Background: To be run entirely separately from the regular Advanced Editing "Best of 2011" Challenge.

Special Rules: You may use any images made by you in 2011 except images already entered in DPC challenges. Expert Editing rules. Two- or four-week submission period.

Theme: Illustrate some aspect of W. B. Yeats' "Sailing to Byzantium" with your entry.

Synopsis: Written in 1926 (when Yeats was 60 or 61), “Sailing to Byzantium” is Yeats’s definitive statement about the agony of old age and the imaginative and spiritual work required to remain a vital individual even when the heart is “fastened to a dying animal” (the body). Yeats’s solution is to leave the country of the young and travel to Byzantium, where the sages in the city’s famous gold mosaics could become the “singing-masters” of his soul. He hopes the sages will appear in fire and take him away from his body into an existence outside time, where, like a great work of art, he could exist in “the artifice of eternity.” In the final stanza of the poem, he declares that once he is out of his body he will never again appear in the form of a natural thing; rather, he will become a golden bird, sitting on a golden tree, singing of the past (“what is past”), the present (that which is “passing”), and the future (that which is “to come”).

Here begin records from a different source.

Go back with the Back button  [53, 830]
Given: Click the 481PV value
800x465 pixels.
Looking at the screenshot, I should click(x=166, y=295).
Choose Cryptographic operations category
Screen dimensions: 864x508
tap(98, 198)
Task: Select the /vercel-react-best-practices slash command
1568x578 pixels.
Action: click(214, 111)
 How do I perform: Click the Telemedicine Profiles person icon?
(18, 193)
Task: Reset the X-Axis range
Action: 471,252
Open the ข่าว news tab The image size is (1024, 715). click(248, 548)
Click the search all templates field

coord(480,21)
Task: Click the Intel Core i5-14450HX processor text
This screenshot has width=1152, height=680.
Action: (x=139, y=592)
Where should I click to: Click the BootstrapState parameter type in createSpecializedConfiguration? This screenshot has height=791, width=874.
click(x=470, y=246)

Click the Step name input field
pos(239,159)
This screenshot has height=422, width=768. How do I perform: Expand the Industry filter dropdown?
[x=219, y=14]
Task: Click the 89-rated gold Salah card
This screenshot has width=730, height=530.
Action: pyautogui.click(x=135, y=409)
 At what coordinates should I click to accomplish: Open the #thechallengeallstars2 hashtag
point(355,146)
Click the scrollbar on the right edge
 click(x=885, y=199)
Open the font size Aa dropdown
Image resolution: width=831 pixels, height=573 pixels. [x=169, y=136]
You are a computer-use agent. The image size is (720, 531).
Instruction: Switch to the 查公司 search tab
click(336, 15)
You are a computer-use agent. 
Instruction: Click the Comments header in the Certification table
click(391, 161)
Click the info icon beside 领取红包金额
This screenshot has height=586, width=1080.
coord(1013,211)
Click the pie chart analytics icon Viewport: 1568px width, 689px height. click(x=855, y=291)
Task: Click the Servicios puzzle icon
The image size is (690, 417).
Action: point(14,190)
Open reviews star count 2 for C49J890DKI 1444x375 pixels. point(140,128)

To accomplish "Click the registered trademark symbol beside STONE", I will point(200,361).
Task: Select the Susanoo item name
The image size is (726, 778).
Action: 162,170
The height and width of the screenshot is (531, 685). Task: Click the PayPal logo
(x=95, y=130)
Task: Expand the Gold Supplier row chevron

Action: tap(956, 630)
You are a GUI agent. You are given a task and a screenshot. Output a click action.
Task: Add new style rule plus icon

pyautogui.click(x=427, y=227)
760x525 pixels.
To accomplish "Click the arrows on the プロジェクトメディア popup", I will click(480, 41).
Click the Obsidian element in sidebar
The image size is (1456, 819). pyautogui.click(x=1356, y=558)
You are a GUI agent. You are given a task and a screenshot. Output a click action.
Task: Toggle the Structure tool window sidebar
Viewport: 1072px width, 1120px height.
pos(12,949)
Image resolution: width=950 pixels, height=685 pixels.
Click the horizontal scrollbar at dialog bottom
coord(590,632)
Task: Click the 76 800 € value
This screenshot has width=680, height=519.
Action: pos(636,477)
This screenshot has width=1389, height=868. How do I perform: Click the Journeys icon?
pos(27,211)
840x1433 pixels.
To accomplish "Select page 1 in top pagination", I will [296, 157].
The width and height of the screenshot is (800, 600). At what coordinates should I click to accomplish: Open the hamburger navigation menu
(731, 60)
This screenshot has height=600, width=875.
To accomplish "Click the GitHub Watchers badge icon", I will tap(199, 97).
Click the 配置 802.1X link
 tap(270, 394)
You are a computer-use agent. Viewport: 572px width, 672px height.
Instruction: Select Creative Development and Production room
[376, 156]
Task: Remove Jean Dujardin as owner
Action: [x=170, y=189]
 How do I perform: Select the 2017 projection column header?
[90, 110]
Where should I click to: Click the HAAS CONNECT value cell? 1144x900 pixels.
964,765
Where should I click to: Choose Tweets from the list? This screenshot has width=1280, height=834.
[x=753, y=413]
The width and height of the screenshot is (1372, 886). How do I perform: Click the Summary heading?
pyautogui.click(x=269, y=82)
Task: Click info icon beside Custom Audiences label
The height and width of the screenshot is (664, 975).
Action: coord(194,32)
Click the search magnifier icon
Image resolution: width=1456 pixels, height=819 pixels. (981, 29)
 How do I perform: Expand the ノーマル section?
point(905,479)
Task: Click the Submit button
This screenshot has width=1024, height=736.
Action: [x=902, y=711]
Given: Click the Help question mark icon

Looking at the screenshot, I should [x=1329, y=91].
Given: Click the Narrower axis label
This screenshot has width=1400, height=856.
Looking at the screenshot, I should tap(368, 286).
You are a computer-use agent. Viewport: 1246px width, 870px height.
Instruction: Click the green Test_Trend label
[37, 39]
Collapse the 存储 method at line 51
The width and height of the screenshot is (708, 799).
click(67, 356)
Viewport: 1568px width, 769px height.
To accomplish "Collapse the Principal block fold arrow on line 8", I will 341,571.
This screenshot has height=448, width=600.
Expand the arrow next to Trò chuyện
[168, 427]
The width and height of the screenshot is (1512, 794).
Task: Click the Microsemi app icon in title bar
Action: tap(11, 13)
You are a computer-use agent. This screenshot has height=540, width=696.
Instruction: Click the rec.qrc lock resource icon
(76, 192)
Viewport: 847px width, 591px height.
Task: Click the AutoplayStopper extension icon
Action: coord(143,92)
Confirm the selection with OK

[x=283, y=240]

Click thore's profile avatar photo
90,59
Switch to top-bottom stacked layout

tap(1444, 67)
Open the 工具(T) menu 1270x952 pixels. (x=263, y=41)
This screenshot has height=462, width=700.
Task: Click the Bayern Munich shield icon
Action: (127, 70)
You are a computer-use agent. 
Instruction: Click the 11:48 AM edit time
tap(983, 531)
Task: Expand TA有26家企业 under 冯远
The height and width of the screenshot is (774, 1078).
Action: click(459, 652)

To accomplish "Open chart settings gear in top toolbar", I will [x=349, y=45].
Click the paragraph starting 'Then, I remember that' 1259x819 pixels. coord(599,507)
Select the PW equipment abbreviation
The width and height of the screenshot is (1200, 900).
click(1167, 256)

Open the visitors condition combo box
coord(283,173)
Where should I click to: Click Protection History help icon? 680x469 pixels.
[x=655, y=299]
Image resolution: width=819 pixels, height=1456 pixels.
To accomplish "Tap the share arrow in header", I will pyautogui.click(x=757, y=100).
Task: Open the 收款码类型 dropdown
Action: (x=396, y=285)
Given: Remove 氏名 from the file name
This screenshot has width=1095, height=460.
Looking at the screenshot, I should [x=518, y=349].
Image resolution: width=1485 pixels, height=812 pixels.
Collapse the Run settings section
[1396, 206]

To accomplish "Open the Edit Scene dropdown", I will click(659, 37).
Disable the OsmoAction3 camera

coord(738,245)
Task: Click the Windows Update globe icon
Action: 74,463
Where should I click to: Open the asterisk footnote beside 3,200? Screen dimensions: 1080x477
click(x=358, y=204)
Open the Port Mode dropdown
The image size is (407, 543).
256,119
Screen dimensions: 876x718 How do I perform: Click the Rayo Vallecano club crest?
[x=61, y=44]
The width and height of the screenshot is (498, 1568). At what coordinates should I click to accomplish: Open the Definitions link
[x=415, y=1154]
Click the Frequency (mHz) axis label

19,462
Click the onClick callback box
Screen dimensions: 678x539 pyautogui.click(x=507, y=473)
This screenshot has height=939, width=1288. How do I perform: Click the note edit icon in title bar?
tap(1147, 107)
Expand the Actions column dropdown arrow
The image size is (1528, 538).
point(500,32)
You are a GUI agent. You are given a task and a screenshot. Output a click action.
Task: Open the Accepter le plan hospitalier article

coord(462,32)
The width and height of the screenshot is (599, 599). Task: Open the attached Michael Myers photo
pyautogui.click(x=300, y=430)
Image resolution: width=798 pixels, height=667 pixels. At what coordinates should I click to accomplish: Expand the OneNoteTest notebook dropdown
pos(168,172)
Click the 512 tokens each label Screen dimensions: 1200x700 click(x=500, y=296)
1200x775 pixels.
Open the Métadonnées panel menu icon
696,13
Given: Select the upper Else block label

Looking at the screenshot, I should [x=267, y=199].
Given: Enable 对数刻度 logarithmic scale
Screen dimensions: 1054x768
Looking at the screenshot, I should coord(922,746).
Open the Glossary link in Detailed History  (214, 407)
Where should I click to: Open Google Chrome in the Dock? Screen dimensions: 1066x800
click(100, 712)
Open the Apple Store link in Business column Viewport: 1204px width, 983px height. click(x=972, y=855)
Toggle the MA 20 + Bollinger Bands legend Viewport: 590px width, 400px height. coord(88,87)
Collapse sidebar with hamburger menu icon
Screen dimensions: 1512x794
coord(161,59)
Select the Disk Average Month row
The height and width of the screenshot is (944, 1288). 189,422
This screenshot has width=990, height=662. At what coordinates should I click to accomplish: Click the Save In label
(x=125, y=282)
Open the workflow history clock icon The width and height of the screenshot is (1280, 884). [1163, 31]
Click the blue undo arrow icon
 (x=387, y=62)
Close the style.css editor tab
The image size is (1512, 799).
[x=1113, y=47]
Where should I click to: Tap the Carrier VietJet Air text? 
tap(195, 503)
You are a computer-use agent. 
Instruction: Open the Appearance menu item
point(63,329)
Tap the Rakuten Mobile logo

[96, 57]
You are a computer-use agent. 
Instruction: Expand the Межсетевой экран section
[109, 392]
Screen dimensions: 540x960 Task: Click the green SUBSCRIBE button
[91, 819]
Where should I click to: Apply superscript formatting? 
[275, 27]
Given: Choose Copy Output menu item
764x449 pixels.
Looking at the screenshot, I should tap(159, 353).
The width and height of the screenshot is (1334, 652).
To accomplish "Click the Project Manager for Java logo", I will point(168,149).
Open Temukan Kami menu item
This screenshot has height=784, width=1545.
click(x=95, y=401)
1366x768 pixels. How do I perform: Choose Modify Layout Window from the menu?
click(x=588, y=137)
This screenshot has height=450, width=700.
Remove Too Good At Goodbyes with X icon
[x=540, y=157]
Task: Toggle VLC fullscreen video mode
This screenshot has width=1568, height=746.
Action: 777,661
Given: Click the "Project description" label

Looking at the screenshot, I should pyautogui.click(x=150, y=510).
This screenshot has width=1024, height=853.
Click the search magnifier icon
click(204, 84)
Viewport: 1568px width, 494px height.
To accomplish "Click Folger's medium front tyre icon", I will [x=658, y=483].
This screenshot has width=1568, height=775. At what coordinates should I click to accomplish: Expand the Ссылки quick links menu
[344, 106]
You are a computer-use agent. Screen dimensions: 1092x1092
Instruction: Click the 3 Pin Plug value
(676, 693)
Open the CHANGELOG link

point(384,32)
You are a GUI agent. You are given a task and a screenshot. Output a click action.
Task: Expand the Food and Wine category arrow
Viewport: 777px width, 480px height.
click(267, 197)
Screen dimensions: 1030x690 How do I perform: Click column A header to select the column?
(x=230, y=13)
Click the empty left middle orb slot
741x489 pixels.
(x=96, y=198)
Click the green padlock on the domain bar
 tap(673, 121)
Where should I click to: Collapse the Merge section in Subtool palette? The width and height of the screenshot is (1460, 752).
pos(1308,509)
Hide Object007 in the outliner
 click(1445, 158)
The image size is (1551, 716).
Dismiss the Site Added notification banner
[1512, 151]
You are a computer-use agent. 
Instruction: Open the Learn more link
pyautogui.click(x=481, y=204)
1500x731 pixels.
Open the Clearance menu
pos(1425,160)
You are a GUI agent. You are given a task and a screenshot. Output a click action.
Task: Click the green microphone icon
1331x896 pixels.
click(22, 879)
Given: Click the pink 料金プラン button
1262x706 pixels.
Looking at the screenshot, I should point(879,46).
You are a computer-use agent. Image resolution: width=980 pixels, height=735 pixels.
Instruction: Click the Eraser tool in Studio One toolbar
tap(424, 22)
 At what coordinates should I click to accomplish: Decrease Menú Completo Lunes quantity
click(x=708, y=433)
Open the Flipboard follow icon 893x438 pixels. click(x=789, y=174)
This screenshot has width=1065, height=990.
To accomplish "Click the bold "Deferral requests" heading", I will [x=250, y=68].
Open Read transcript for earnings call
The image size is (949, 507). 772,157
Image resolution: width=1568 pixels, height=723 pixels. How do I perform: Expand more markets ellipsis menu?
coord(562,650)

(Something in there for everyone...)

Poem:

Sailing To Byzantium
William Butler Yeats

I

That is no country for old men. The young
In one another’s arms, birds in the trees
—Those dying generations—at their song,
The salmon-falls, the mackerel-crowded seas,
Fish, flesh, or fowl, commend all summer long
Whatever is begotten, born, and dies.
Caught in that sensual music all neglect
Monuments of unageing intellect.

II

An aged man is but a paltry thing,
A tattered coat upon a stick, unless
Soul clap its hands and sing, and louder sing
For every tatter in its mortal dress,
Nor is there singing school but studying
Monuments of its own magnificence;
And therefore I have sailed the seas and come
To the holy city of Byzantium.

III

O sages standing in God’s holy fire
As in the gold mosaic of a wall,
Come from the holy fire, perne in a gyre,
And be the singing-masters of my soul.
Consume my heart away; sick with desire
And fastened to a dying animal
It knows not what it is; and gather me
Into the artifice of eternity.

IV

Once out of nature I shall never take
My bodily form from any natural thing,
But such a form as Grecian goldsmiths make
Of hammered gold and gold enamelling
To keep a drowsy Emperor awake;
Or set upon a golden bough to sing
To lords and ladies of Byzantium
Of what is past, or passing, or to come.

Message edited by author 2012-01-09 16:25:23.
01/09/2012 02:00:03 PM · #2
A splendid proposal, Bear.

P.S. 60 or 61 is not old.
01/09/2012 02:03:22 PM · #3
Sailing to Byzantium, a masterpiece written at least 3 years *after* he received his Nobel prize for literature. The man had a truly extraordinary career. He roared into the 20th century (aged 35 when it started) and became its greatest poet in the English language, casting a shadow on all those Modernists that they could never shake.
01/09/2012 02:05:22 PM · #4
I'm in, 60 or 80.
01/09/2012 02:23:26 PM · #5
Ireland recently had a "40 greatest Irish persons" poll, and nonsensically Yeates did not feature at all in the list.
Stephen Gately, formerly of that band BoyZone featured in the top ten purely because he died from a drug/drink binge shortly before the results were announced, so was naturally declared a hero. He didn't even headline the band. Pathetic. Gets me very angry when I think about it.

So yes. Yes to this.

Message edited by author 2012-01-09 14:24:03.
01/09/2012 02:32:20 PM · #6
Originally posted by ubique:

A splendid proposal, Bear.

P.S. 60 or 61 is not old.


In 1926, in Ireland, it was DEFINITELY old...

R.
01/09/2012 02:53:23 PM · #7
Originally posted by Bear_Music:

Originally posted by ubique:

A splendid proposal, Bear.

P.S. 60 or 61 is not old.


In 1926, in Ireland, it was DEFINITELY old...

R.

I read his father lived until he was in his 80s, although they would have been of the more favourable creed for long life, truth to say.
01/09/2012 03:04:45 PM · #8
While I am all fully for the challenge the topic scares me. But if I could find a way to express that fear it would be a very successful challenge for me. It would be great if this challenge would run concurrently with the old boring Advanced Editing version ;)
01/09/2012 03:07:40 PM · #9
Originally posted by NiallOTuama:

I read his father lived until he was in his 80s, although they would have been of the more favourable creed for long life, truth to say.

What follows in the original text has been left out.